Work instruction » From the entries below, return exactly the lines beginning at the one that contains "The width and height of the screenshot is (658, 304)." and ending at the one that contains "has height=224, width=377.", both of them included, and only those lines.

*** Dataset entries

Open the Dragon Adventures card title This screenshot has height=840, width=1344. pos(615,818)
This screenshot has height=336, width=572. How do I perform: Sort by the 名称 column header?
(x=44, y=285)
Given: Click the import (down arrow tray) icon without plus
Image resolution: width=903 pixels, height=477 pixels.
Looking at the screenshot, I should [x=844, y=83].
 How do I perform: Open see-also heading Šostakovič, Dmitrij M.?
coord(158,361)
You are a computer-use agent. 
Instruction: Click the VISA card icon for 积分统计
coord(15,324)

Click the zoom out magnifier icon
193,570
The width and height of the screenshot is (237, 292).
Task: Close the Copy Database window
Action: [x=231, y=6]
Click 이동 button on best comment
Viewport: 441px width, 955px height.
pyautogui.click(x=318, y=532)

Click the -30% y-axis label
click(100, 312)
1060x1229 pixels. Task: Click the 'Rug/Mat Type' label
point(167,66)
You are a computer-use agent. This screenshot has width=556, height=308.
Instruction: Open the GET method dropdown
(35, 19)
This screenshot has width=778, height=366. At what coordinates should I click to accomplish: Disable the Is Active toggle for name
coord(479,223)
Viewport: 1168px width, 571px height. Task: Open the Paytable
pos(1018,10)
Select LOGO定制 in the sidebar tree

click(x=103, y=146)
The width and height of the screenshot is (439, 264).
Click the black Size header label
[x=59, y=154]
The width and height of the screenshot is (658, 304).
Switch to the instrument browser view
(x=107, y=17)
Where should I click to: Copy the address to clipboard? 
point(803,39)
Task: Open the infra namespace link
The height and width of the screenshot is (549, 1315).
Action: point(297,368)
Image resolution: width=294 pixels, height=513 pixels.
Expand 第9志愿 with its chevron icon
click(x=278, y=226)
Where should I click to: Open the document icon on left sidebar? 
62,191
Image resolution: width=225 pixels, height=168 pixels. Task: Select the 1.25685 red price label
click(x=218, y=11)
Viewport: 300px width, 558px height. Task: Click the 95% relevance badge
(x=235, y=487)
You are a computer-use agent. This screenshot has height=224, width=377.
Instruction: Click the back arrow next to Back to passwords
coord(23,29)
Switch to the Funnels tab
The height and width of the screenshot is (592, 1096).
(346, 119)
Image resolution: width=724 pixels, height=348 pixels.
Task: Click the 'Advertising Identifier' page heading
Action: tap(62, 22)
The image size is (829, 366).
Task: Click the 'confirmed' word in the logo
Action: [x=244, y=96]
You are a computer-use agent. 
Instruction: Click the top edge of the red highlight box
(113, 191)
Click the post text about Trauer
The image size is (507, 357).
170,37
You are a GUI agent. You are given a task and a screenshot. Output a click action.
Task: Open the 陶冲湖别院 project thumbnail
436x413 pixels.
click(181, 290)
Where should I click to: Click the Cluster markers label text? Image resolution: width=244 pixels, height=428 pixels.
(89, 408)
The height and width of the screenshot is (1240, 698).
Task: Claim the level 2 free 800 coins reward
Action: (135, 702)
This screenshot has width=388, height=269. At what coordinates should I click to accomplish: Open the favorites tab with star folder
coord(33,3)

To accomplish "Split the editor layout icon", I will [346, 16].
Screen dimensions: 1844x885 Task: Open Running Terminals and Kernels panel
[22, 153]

******

Task result »
The width and height of the screenshot is (658, 304).
Switch to the instrument browser view
(x=107, y=17)
Where should I click to: Copy the address to clipboard? 
point(803,39)
Task: Open the infra namespace link
The height and width of the screenshot is (549, 1315).
Action: point(297,368)
Image resolution: width=294 pixels, height=513 pixels.
Expand 第9志愿 with its chevron icon
click(x=278, y=226)
Where should I click to: Open the document icon on left sidebar? 
62,191
Image resolution: width=225 pixels, height=168 pixels. Task: Select the 1.25685 red price label
click(x=218, y=11)
Viewport: 300px width, 558px height. Task: Click the 95% relevance badge
(x=235, y=487)
You are a computer-use agent. This screenshot has height=224, width=377.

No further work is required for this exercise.